Please follow griphus' advice. You don't have to be good at asking for help. You don't have to know how. Just do what he says and trust the professionals that are there to help you. Don't worry what other people will think or who will be disappointed or what the costs will be for now. It will be fine. This trumps all of that. Good luck and peace be with you. Now go!
posted by iamkimiam at 9:51 AM on October 24, 2010


I am not a psychologist, or a psychiatrist, or a counselor, or a mental health specialist of any kind. I am a person who has suffered from depression to one extent or another for her entire life. And speaking from my experience, these sentiments:

I don't want a GP to go to the opposite extreme and make this anyone's problem but my own.

I'm not estranged from them at all, but they are already occupied by several other pretty major issues at the moment and I don't want to burden them with my personal problems.

are symptoms of your disease.. I've spoken before about how depression lies, and one of the lies it tells is that your problems need to stay your own, that it would be a selfish act to let anyone else know about your difficulties because then they would be obligated to help and that's an unkind thing to do.

It's not true. I can't make it any more plain than that; it's just not true. I concealed my depression from my parents, and when they found out, they were devastated; not because I'd lied, not because I'd failed out of school, but because one of the two people they loved most in the world had been hurting and they had been unable to help because they didn't know. Imagine how you'd feel if one of your friends had a broken leg and hid it from you because they didn't want you to worry? It's the same. It really is.

I am not 100% certain of the laws in the UK, but I feel fairly confident in stating that if you're 21, your health issues do not need to be anyone's concern but your own. Please, please, PLEASE go see someone; I hate to be cliche, but print this out and hand it to them if you feel you might minimize. It can get better, it really really really can, but it probably won't without treatment.
posted by KathrynT at 9:58 AM on October 24, 2010 [9 favorites]

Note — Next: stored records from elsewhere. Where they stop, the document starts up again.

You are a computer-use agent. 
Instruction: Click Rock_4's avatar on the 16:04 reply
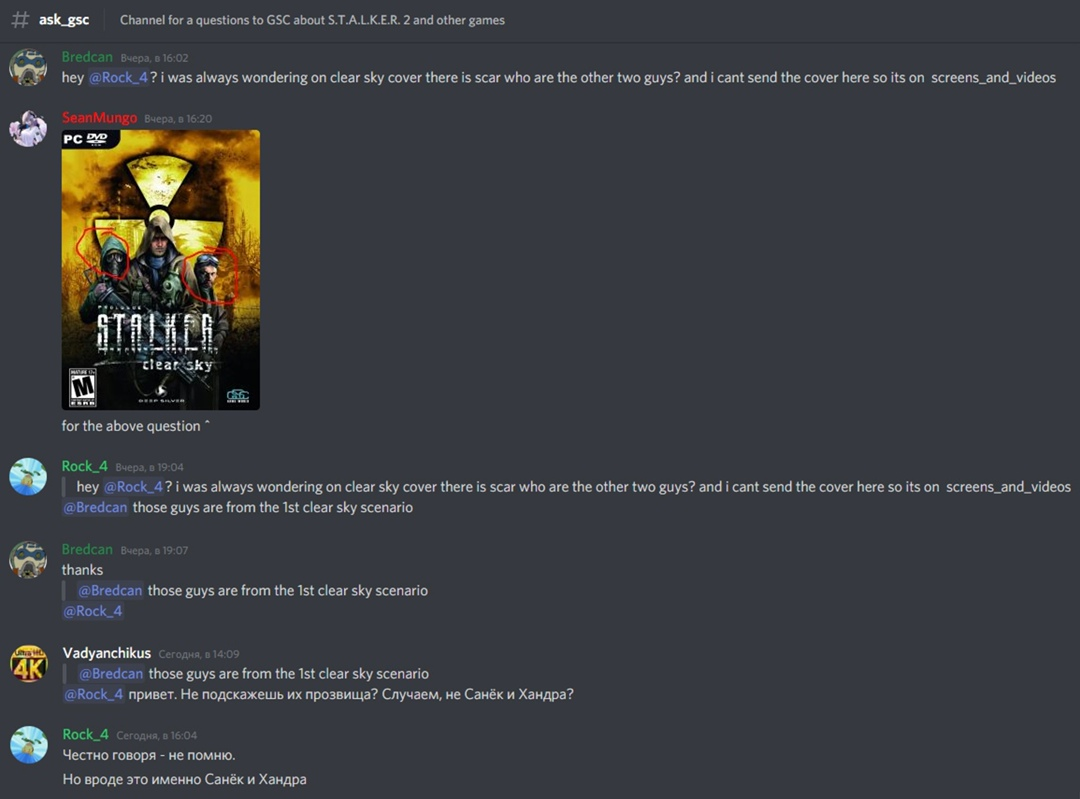point(28,745)
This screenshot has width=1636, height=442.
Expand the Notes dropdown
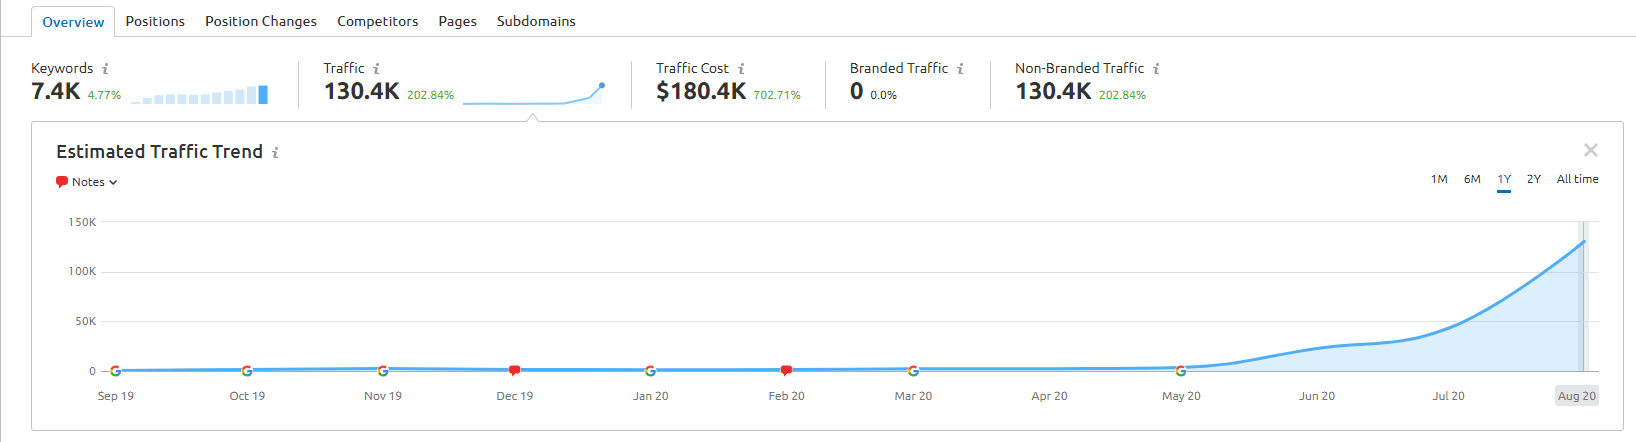[x=87, y=182]
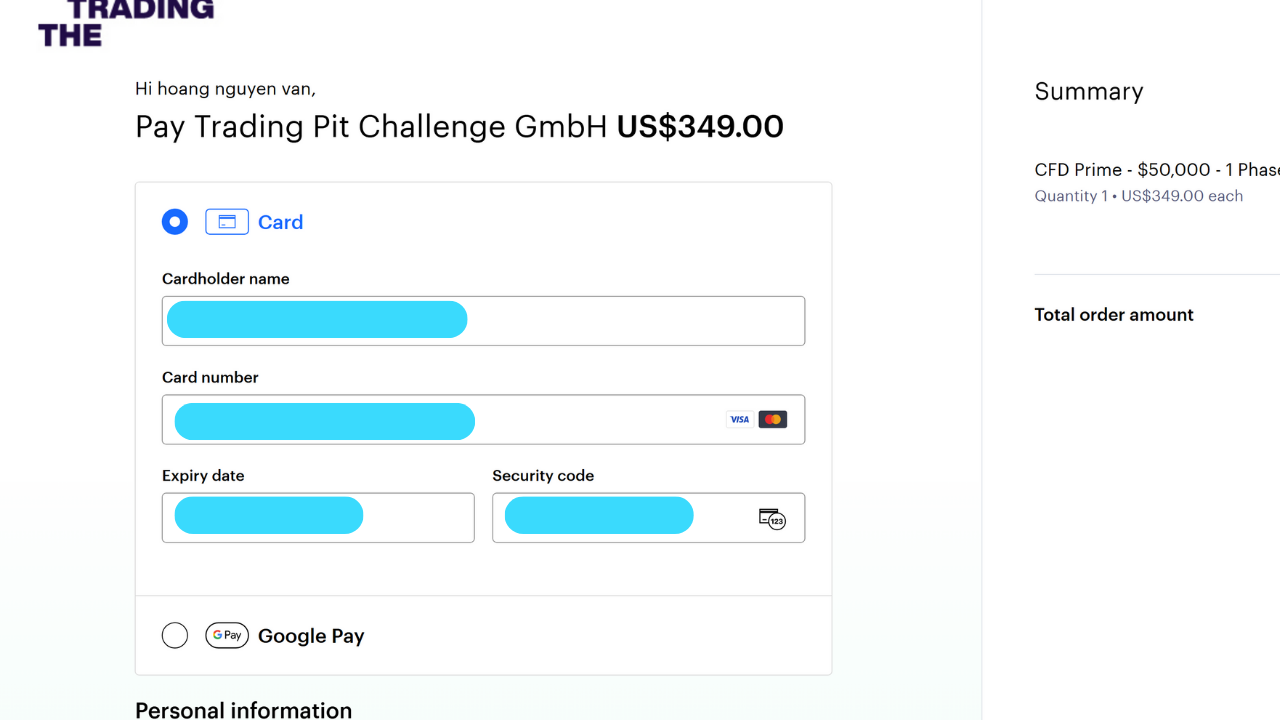Select the Card payment radio button
This screenshot has height=720, width=1280.
(175, 222)
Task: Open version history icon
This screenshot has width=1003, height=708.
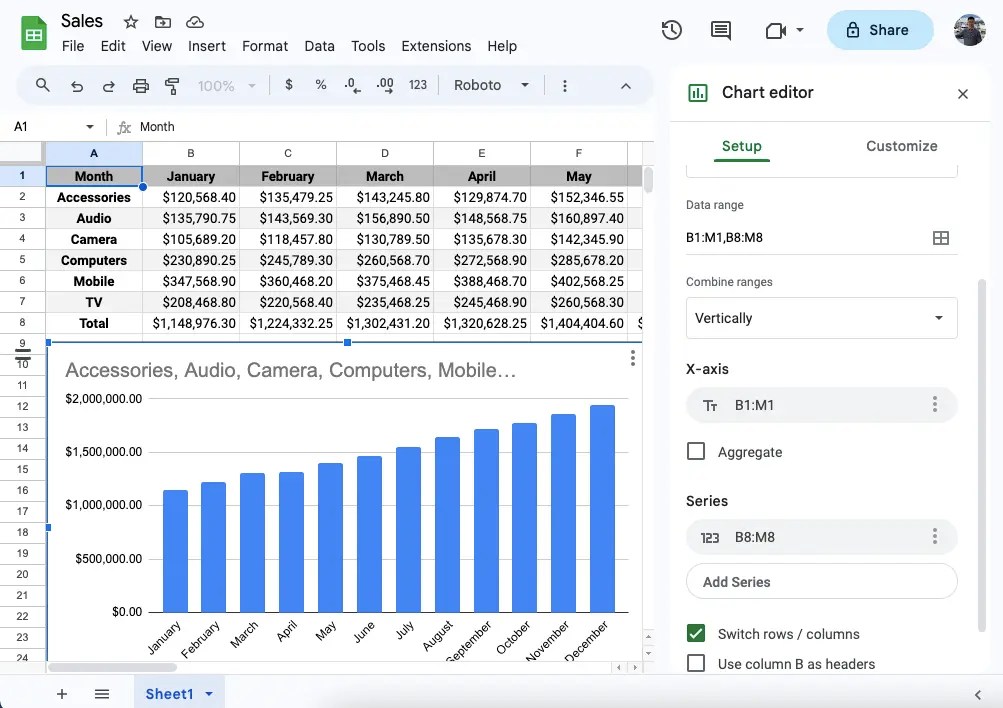Action: click(x=671, y=30)
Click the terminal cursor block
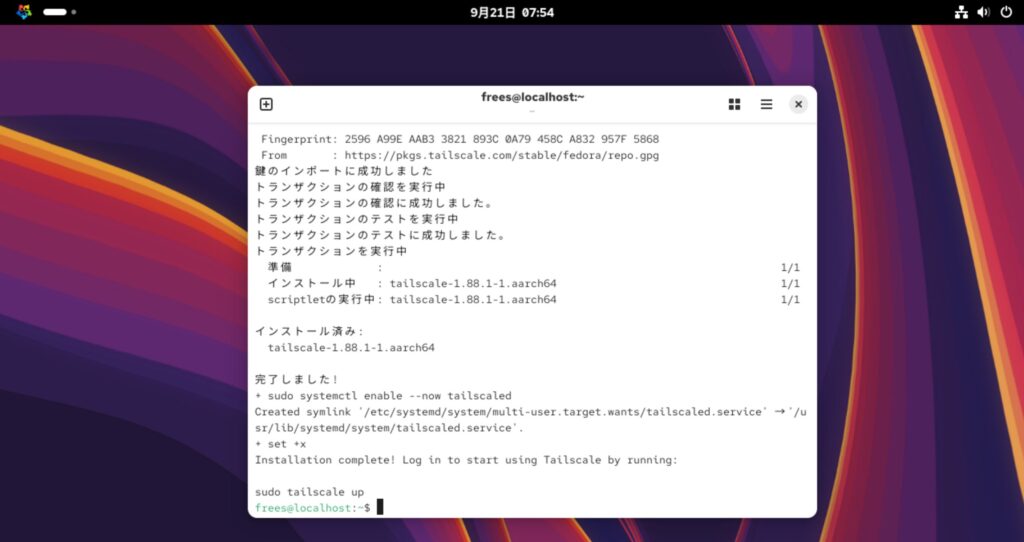Image resolution: width=1024 pixels, height=542 pixels. point(380,508)
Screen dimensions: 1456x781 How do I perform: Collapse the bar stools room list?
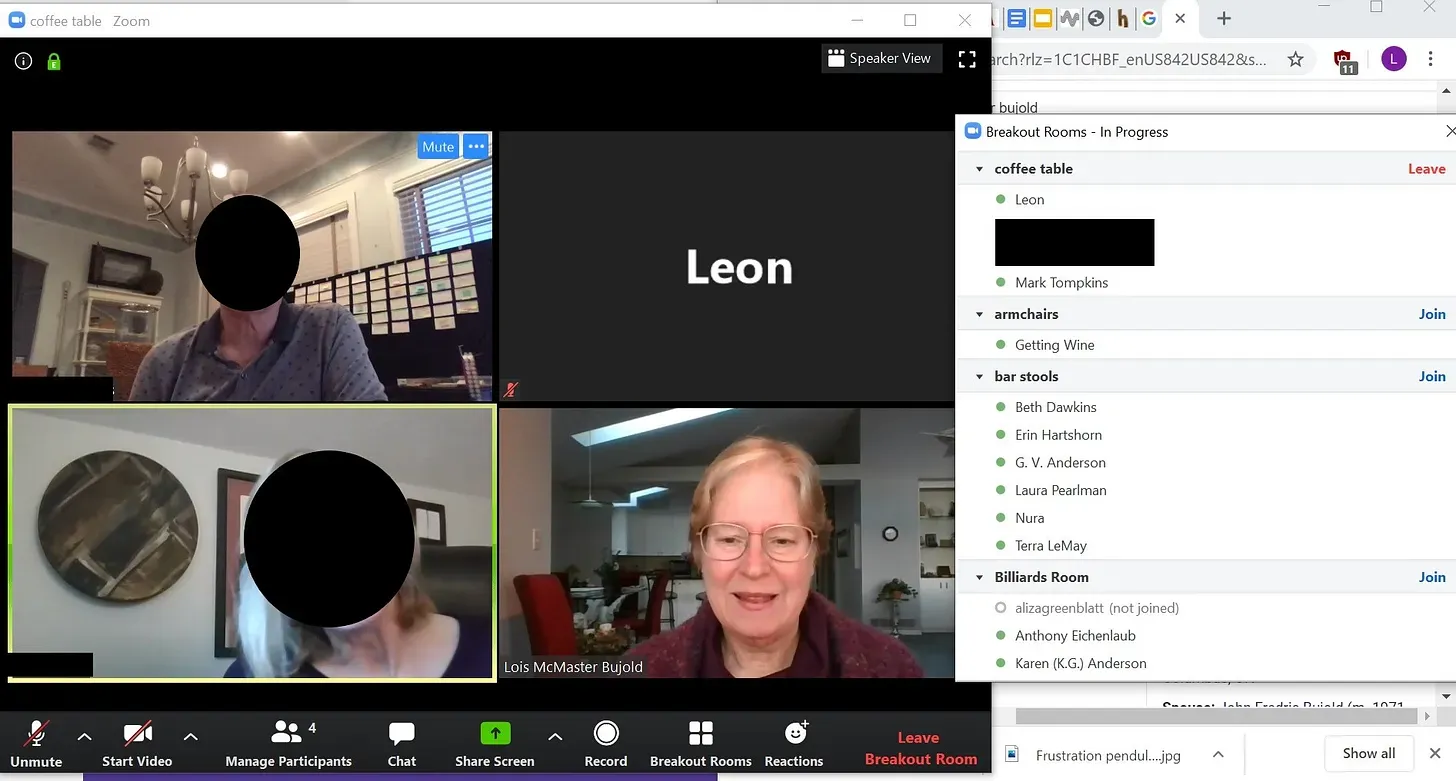click(x=980, y=377)
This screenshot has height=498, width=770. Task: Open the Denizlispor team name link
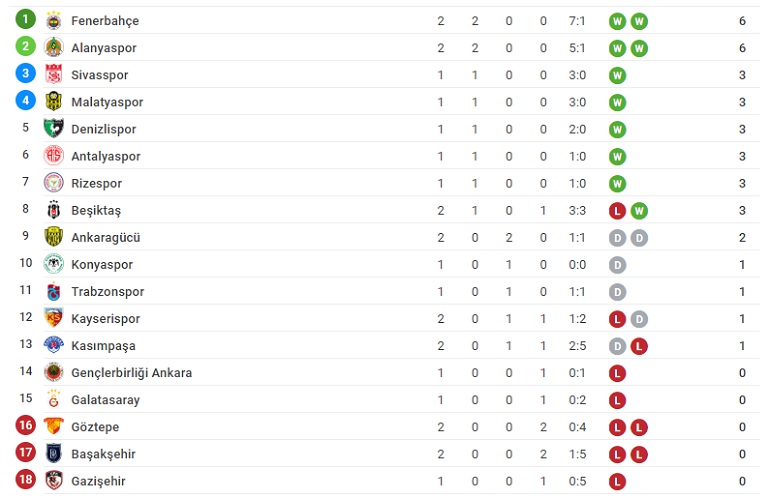coord(104,129)
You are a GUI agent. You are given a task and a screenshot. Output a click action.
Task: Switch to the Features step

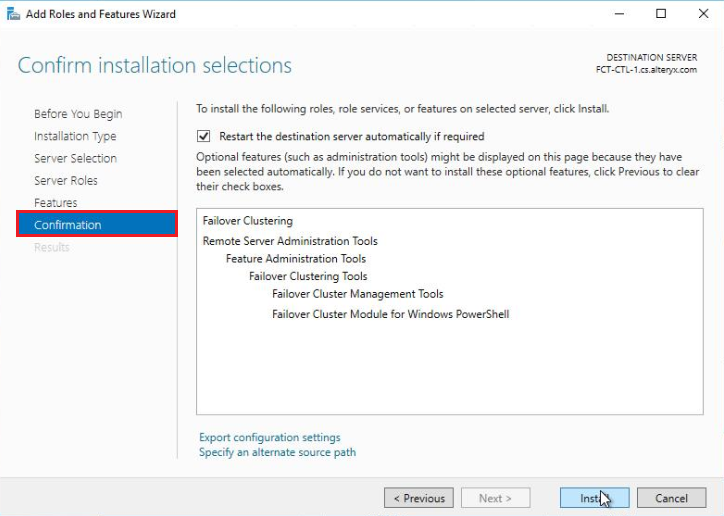[x=56, y=202]
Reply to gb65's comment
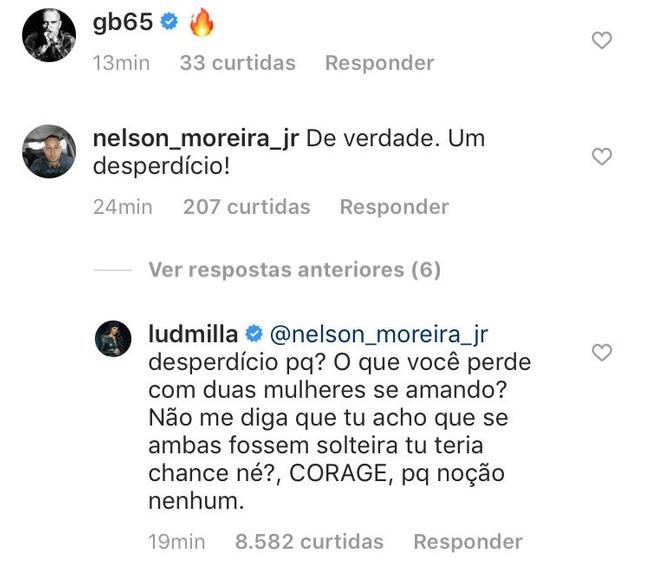The height and width of the screenshot is (576, 650). tap(379, 63)
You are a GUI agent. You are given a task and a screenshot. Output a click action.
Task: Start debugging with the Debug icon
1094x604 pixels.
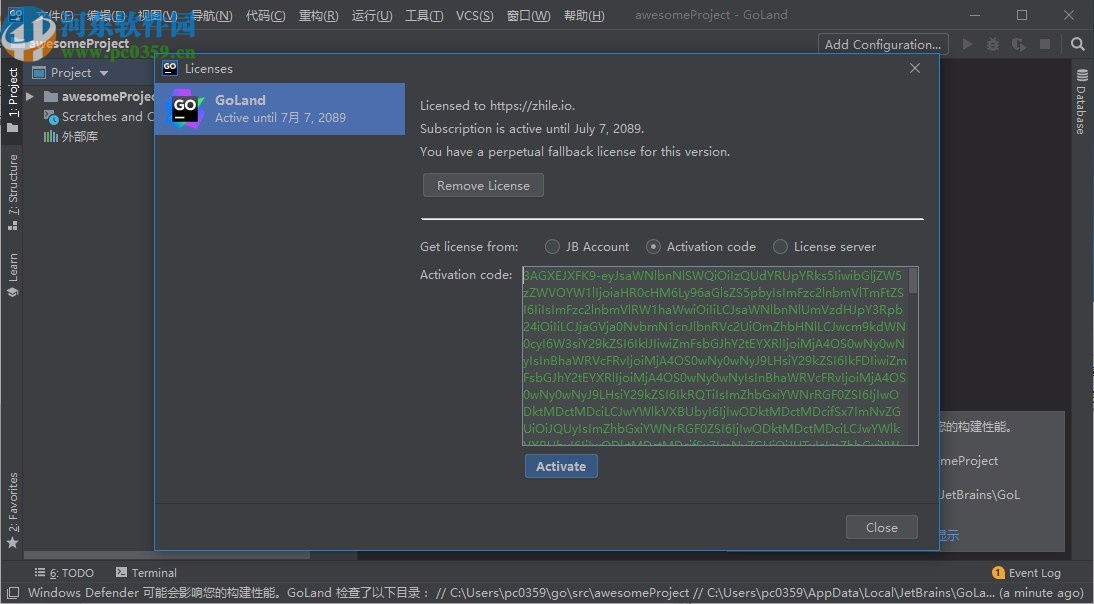click(994, 44)
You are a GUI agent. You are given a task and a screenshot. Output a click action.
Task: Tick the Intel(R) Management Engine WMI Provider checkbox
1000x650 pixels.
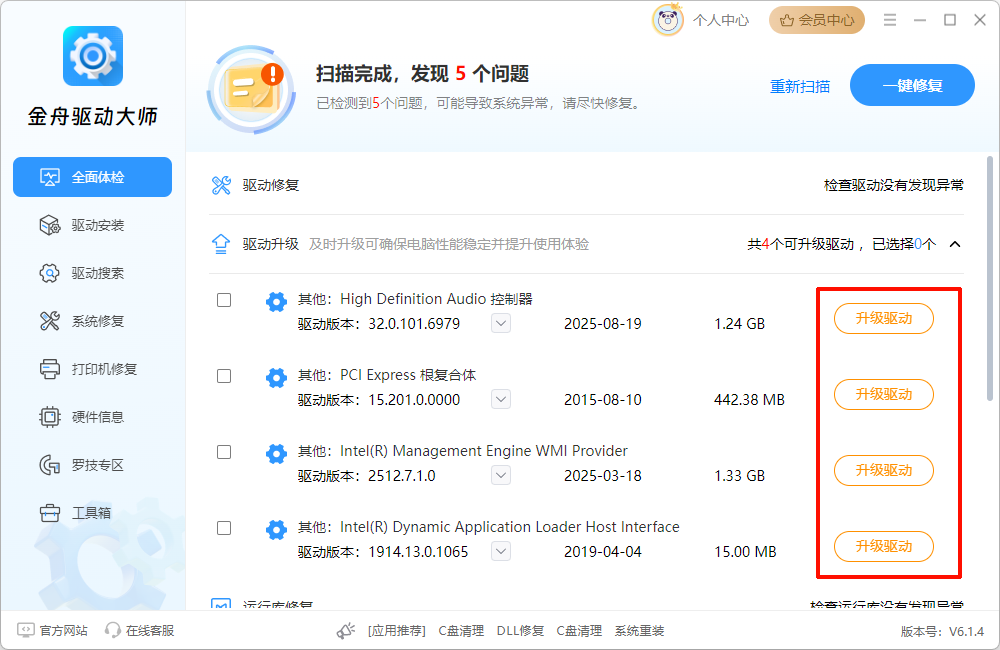[224, 452]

If I am reading your post right, you can also contact your local queer youth organisation, depending on where you are you may have access to a lot of resources including counselling. Ftr, youth counts as up to 25 years of age. Here for example is a resource if you are in the north-west. If you want to message me or a mod where you are at we can see if there's more specific stuff available. What you've described isn't hugely unusual, but it also isn't a very healthy or sustainable way to get by, and there's lots of help available.
If I haven't read correctly between the lines, or even if I have, the first step is as simple as saying to your GP "I would like to speak to somone about depression and alcohol abuse". The details can come later. Well done on you for wanting to feel better.
posted by Iteki at 10:02 AM on October 24, 2010


I really don't know how to ask for help, or even what form help would entail (I'm in the UK).

Your university will have facilities set up to help you. They'll have a student support service, usually with an integrated counselling centre, staffed with professionals who are used to hearing from students dealing with a tough time and won't be shocked by anything you tell them. They'll also be able to give you great advice on where to go next. If that seems too intimidating right now, or if you can't get an appointment to see them for a few days, there'll probably be some form of student-run Nightline service where you can call up and talk to someone about how you're feeling.

Your previous GP doesn't seem to have been much help. That doesn't mean no GPs will be any help (sometimes, GPs are just bad at stuff). Try calling your GP's surgery for an appointment, with a different GP. That doesn't have to be instead of talking to the student support services - in fact, it'd be a very good idea, if you feel able, to do both. You need support here, and there's absolutely nothing wrong with asking for it.

It's perfectly understandable to worry about what's going to happen when you speak to someone. But sectioning someone is a big, drastic step, and not one that happens to most people dealing with depression. They've dealt with depression - they've helped people through it - they know it can be done, for most people, without sectioning you, and that's very, very unlikely to ever be their first resort in any situation like this. Don't worry about that. Also, don't worry about your parents being informed against your wishes - you're an adult, they won't be told without your permission.

can a GP diagnose specific kinds of depression?

They can either diagnose you or refer you to someone who can. GPs in the UK deal with depression a lot (you might have got the impression by reading previous depression-related threads on AskMe that this isn't the case, but bear in mind that the American healthcare system works very differently to ours).

And finally, remember that depression lies. It lies like crazy, to ensure its own survival. Your depression does not want you to get better - that's why it's putting all those 'oh but but but what if they can't help me/tell my family/make things worse?' ideas in your head. Don't listen to it. Go get the help you need and deserve.
posted by Catseye at 10:09 AM on October 24, 2010 [3 favorites]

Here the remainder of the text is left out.